SHORT PROBLEM: Output the lines from the one holding "Task: Open the Colors<1> library dropdown" through the one holding "pos(363,160)", both included, as a JSON list of strings with one string per line. Skip blank lines and leave the pictures out.

INPUT:

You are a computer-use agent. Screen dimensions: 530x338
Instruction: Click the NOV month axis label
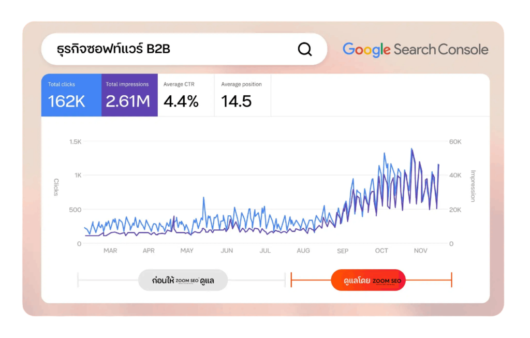[421, 251]
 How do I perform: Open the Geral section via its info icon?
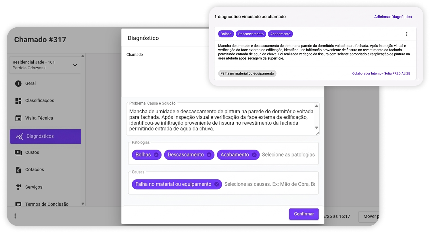coord(18,83)
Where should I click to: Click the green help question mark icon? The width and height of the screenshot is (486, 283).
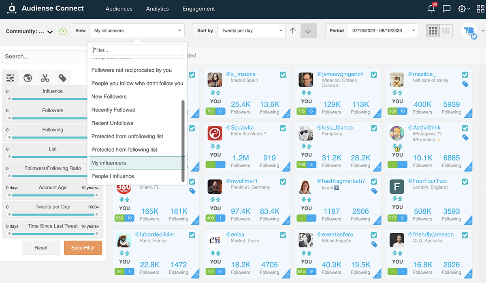click(63, 31)
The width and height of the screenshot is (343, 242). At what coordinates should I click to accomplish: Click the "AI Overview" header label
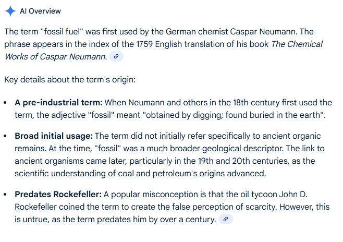pyautogui.click(x=40, y=11)
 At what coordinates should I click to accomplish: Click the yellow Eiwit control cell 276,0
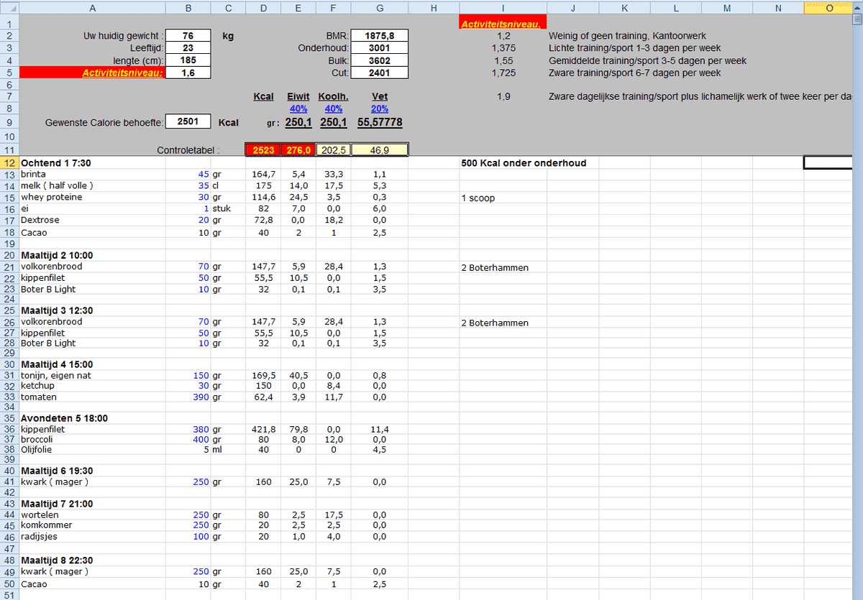(298, 149)
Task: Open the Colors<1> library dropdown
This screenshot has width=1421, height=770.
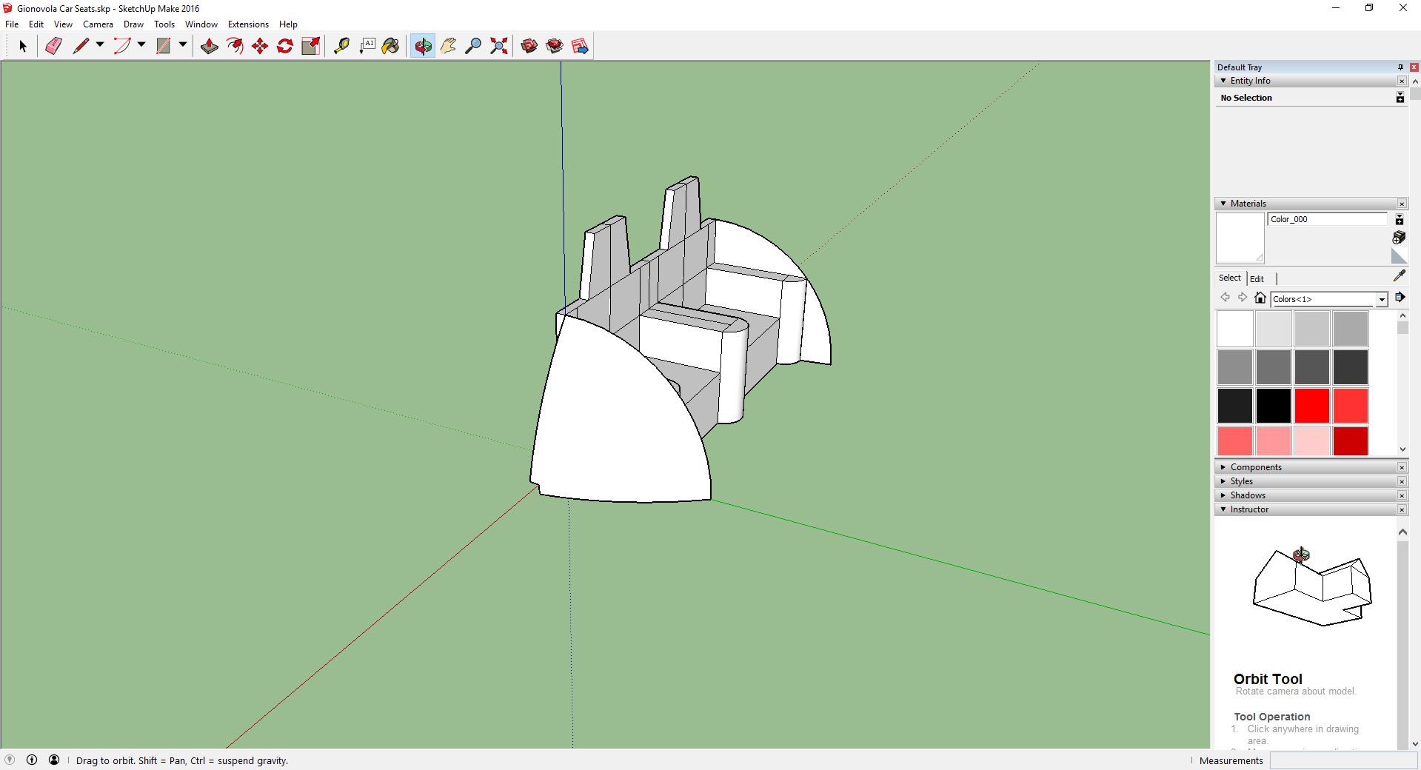Action: [1382, 299]
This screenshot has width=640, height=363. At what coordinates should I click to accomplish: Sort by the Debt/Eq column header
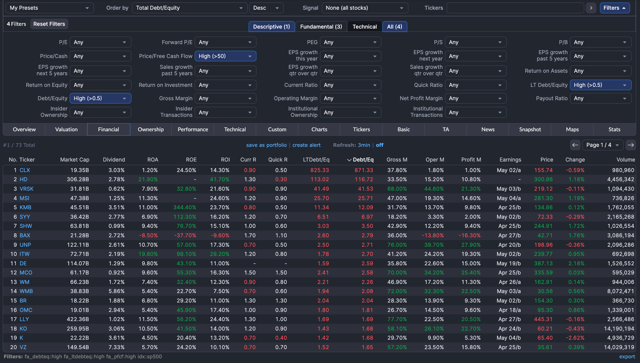pos(363,160)
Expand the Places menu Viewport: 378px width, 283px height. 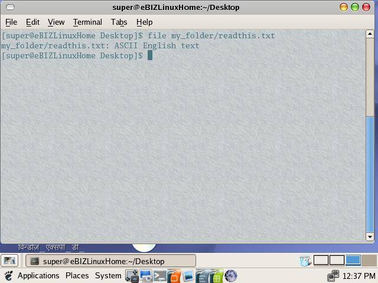[77, 276]
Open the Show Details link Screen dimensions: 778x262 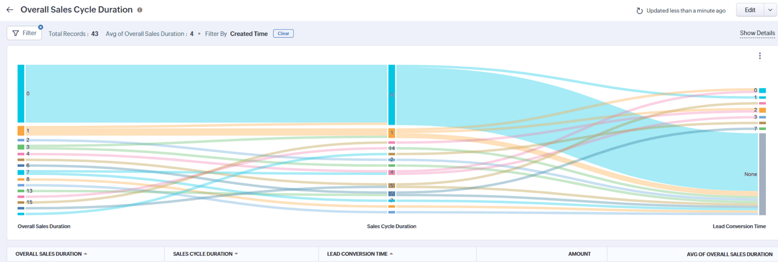pyautogui.click(x=757, y=33)
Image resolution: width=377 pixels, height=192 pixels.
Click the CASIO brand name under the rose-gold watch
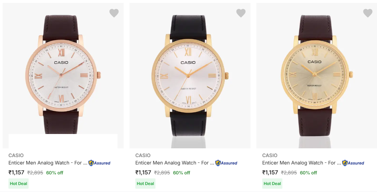16,155
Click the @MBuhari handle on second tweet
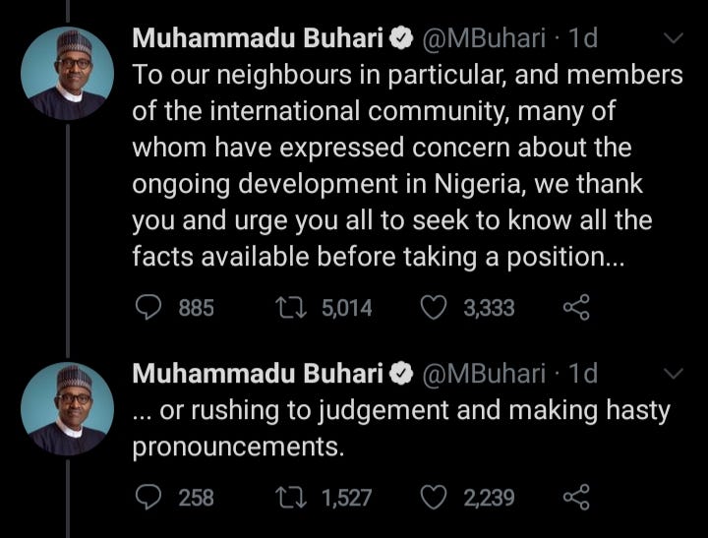Screen dimensions: 708x538 coord(484,374)
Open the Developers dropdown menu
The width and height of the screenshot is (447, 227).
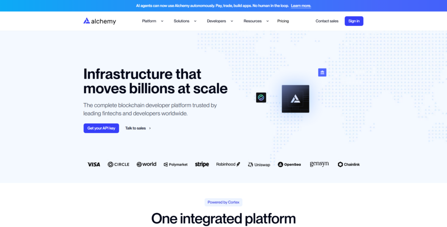tap(220, 21)
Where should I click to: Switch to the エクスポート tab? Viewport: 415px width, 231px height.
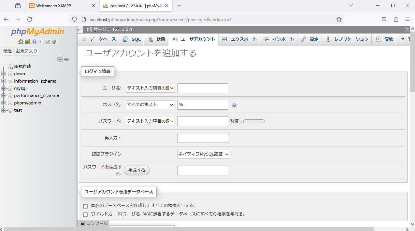point(239,39)
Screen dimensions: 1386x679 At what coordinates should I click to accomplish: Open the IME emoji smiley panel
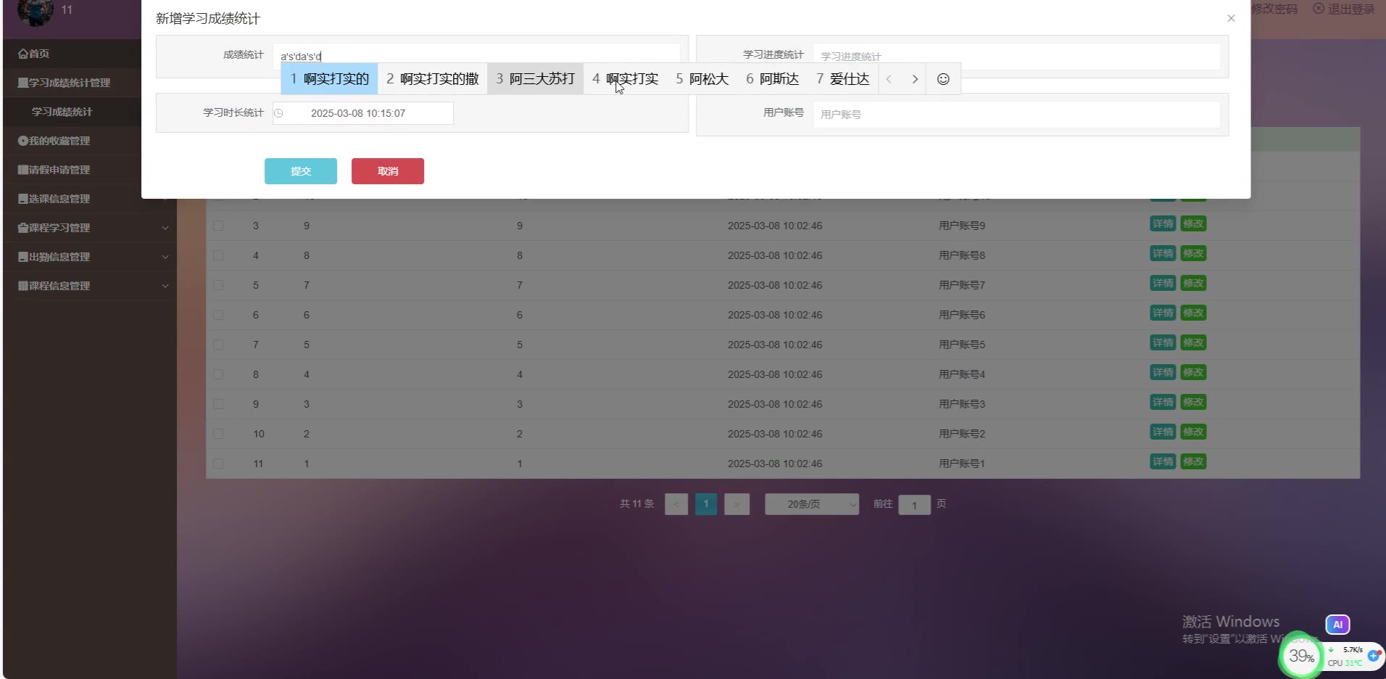tap(942, 79)
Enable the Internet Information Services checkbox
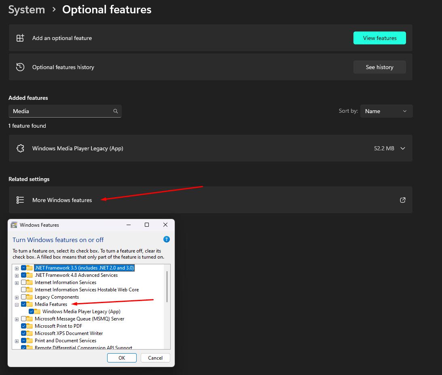The height and width of the screenshot is (375, 442). coord(24,282)
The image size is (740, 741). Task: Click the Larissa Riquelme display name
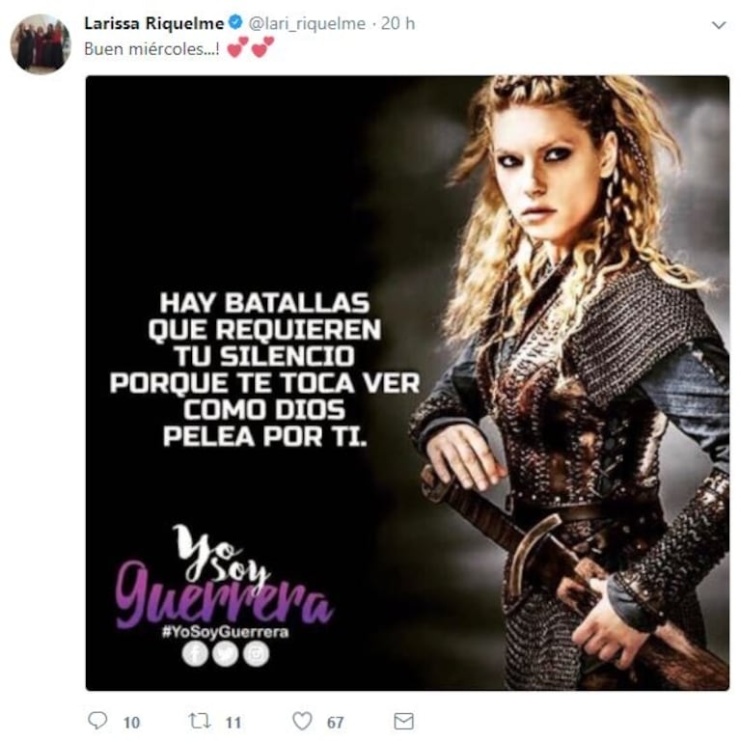coord(154,23)
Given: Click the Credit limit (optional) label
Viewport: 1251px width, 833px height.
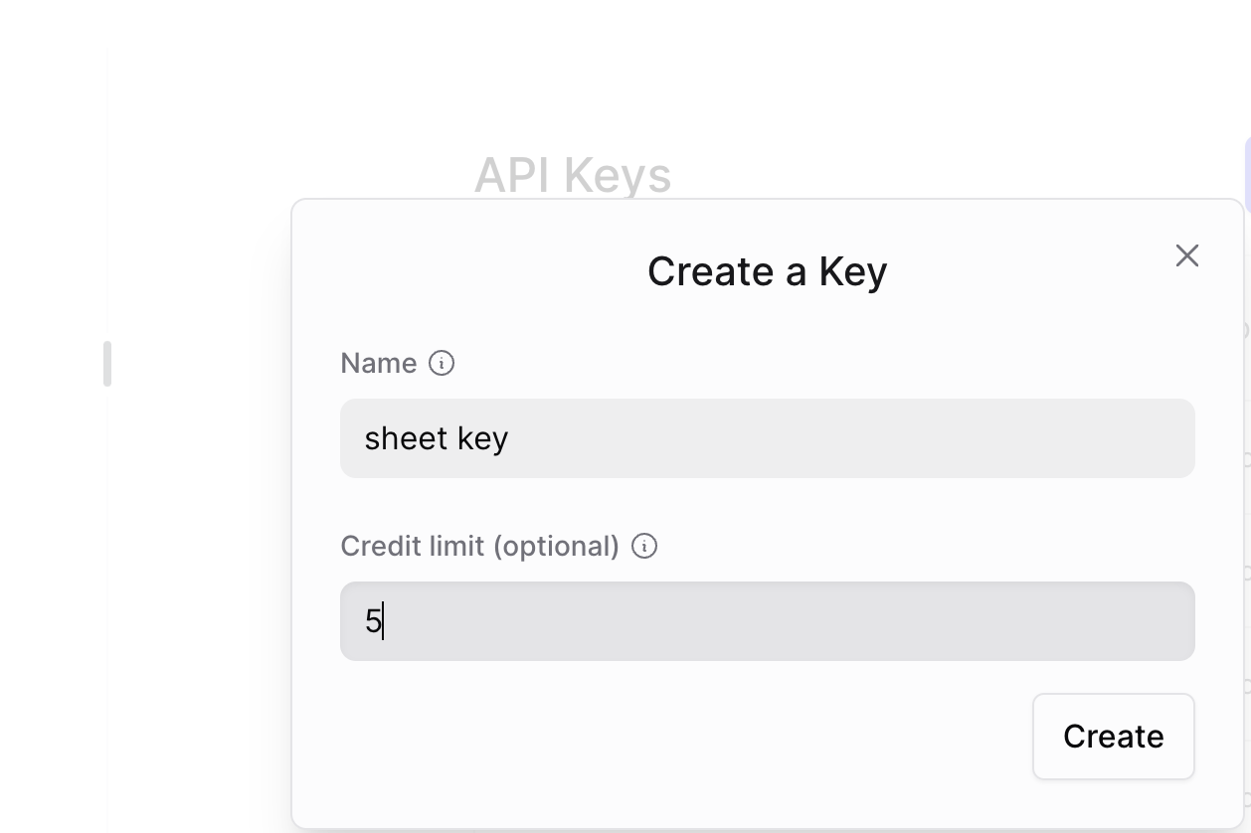Looking at the screenshot, I should [480, 546].
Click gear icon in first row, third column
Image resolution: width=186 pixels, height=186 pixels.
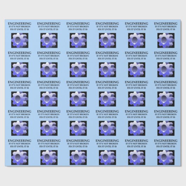pyautogui.click(x=78, y=40)
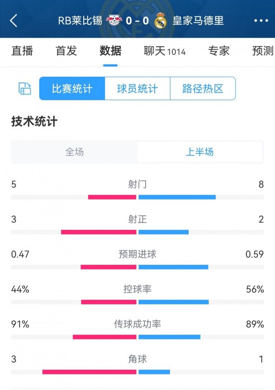Open the three-dot more options menu
The height and width of the screenshot is (390, 275).
click(x=261, y=21)
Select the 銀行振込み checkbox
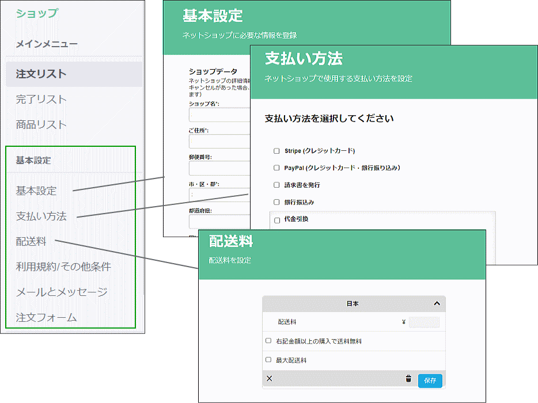This screenshot has width=538, height=403. [277, 203]
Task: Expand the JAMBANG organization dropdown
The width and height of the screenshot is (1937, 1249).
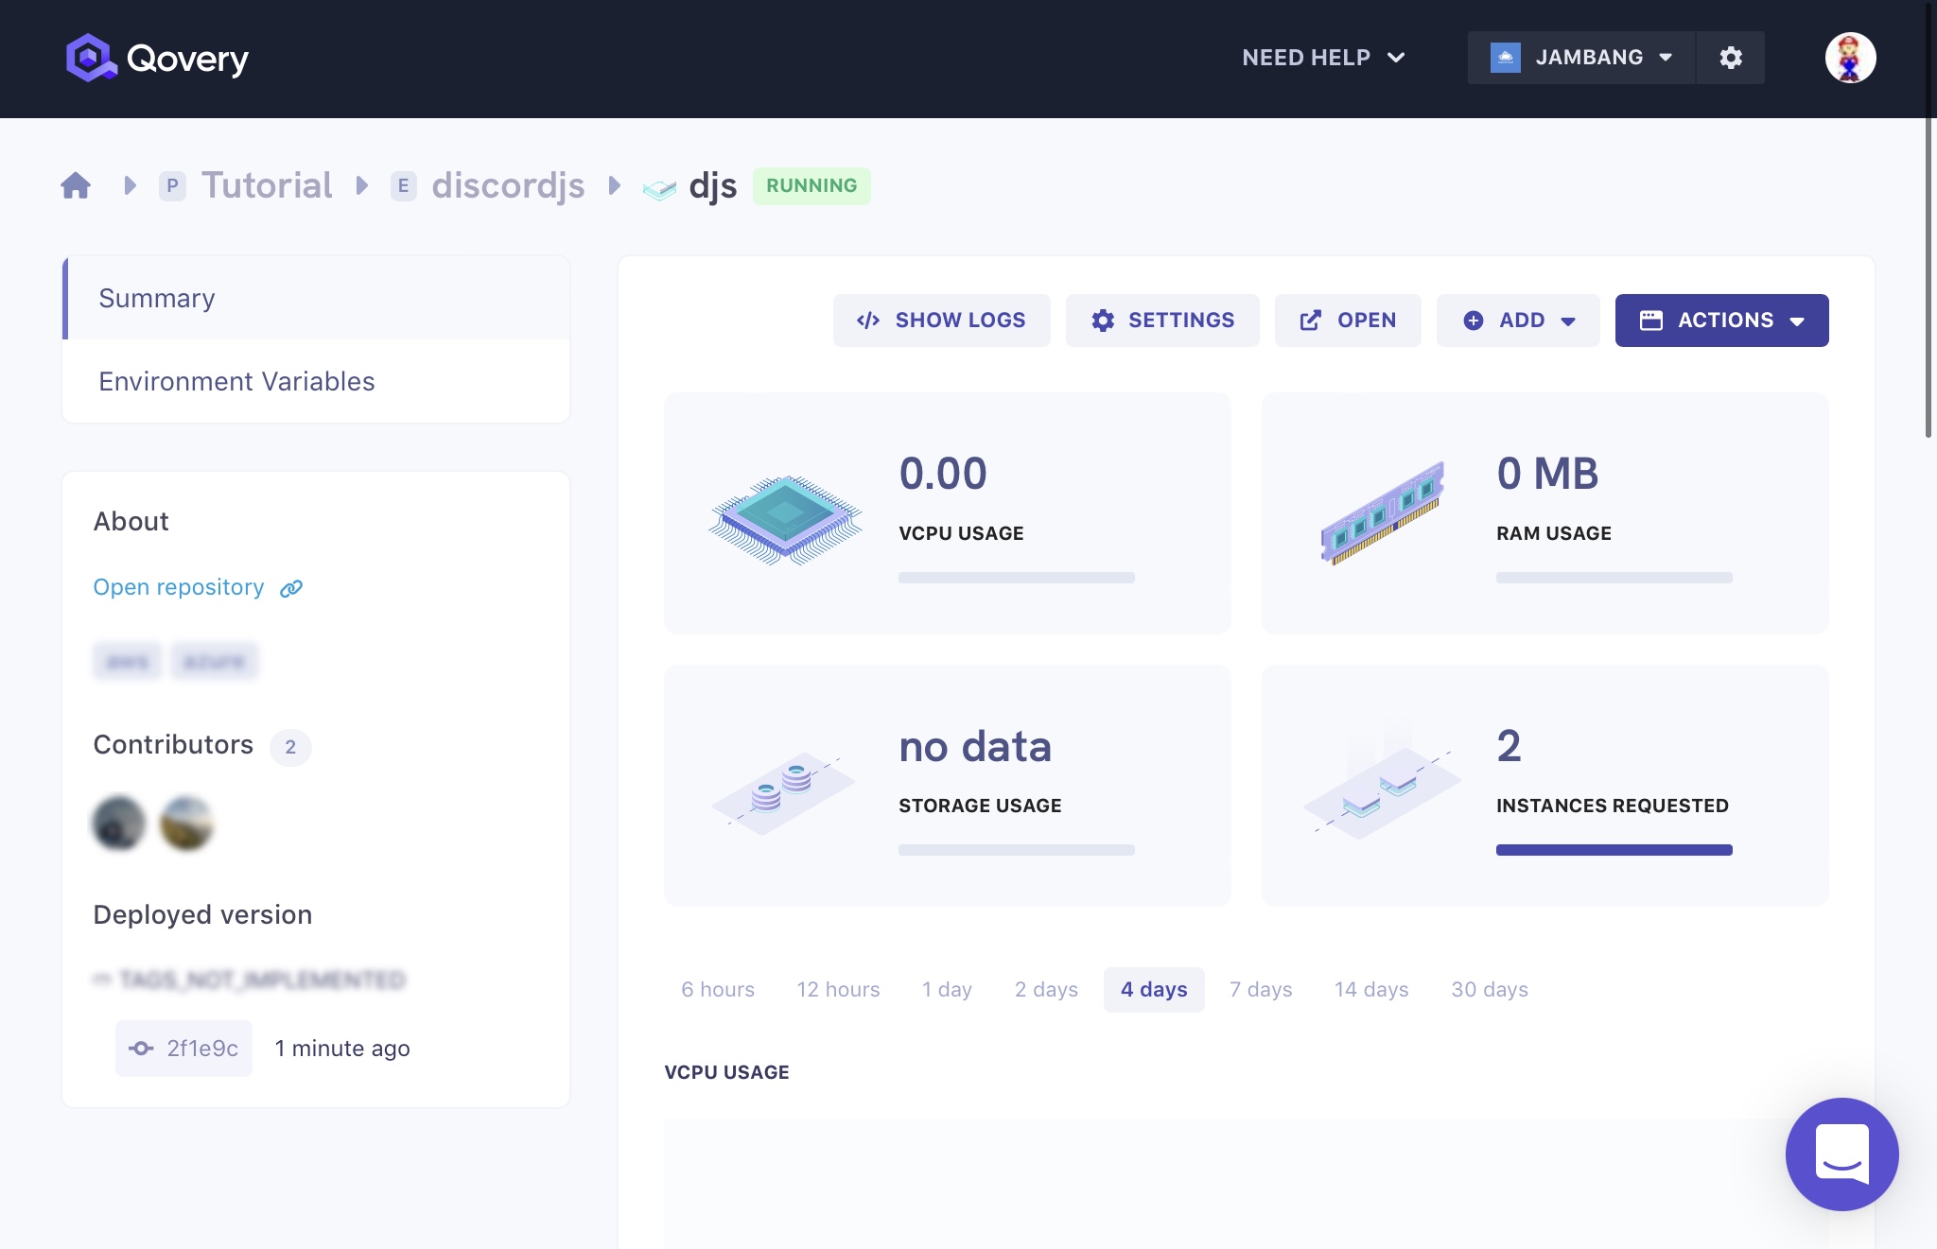Action: pos(1581,58)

RESULT OF THE TASK:
[
  "Task: Open the Colors<1> library dropdown",
  "This screenshot has width=1421, height=770.",
  "Action: [1382, 299]",
  "This screenshot has width=640, height=363. At what coordinates should I click to accomplish: Sort by the Debt/Eq column header",
  "pos(363,160)"
]